Colleges and universities regularly offer their students internships with local businesses and organizations. Students earn academic credit by spending a period of time working in their field of study. They gain practical experience, apply classroom theory to real-life situations and build their resume. The company offers the internship, in turn, gets low- or no-cost help.
If the idea of a student internship conjures up images of a large corporation, take heart, no business is too small for a college intern.
“Sometimes a smaller company offers an even greater opportunity,” said Roger Herman, a Greensboro, North Carolina-based certified management consultant, public speaker and author of the books, Turbulence, and Keeping Good People. He and his wife Joyce Gioia have been using college interns for 15 years.
In a large organization, the student intern may be confined to a specific task. He or she may never get a broader view of how the different pieces of the company work together. But with a small-business, the student intern may not only see how the organization as a whole operates, but may very well have a hand in helping run its various functions.
The time is also good for approaching a college or university about setting up an internship program, according to Herman. Schools are putting more emphasis on practical learning applications at the same time some of the larger organizations are downsizing. The upshot is many schools are challenged to find enough internships for their students.
To set up an internship program with your company, contact the internship coordinator or placement office of your local college or university. If the school doesn’t have someone specifically responsible for placing student interns, call the head of the department that most closely matches your need. For instance, if you need someone to help with your marketing, call the marketing department head. If you need someone to do chemical research, call the head of the chemistry department.
Another option is to offer your business as a “laboratory” of sorts for class projects. Herman and Gioia recently had three different teams of students from the University of North Carolina, Greensboro, doing marketing plans for their business as part of the students’ project for a marketing class.
“Our cost? A little bit of time,” Herman said.

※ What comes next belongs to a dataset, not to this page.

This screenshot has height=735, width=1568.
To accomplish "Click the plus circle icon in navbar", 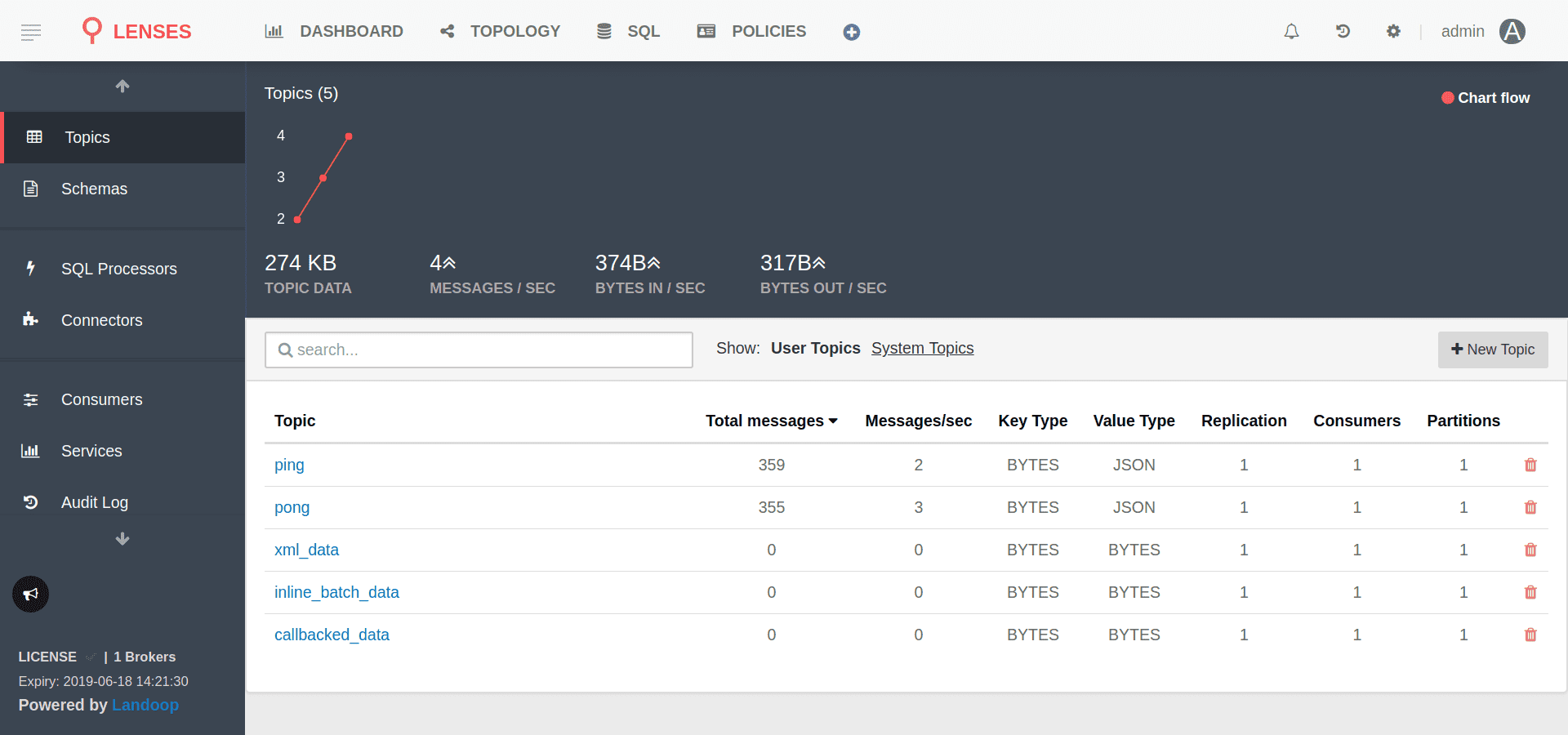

If you don’t have a college nearby, tap your local high school for office help. Many high schools have cooperative education or distributive education programs where they work for credit toward graduation. These programs operate differently than internships because the work doesn’t relate specifically to students’ academic work. Another option is to contact colleges about setting up a summer internship with a student who lives in your area.
With a student intern, you invest time, and sometimes money. But the return is the satisfaction of knowing you’re helping prepare a young adult for the workforce. Another benefit is the perspective a student brings to an organization.
“It’s a good way to keep yourself fresh because you’re working with young people with a lot of questions and answering those questions keeps you thinking,” Herman
said.
And, if things work out, you may be training your next full-time employee. It’s not uncommon for graduating students to return to the place of their internship for their first job.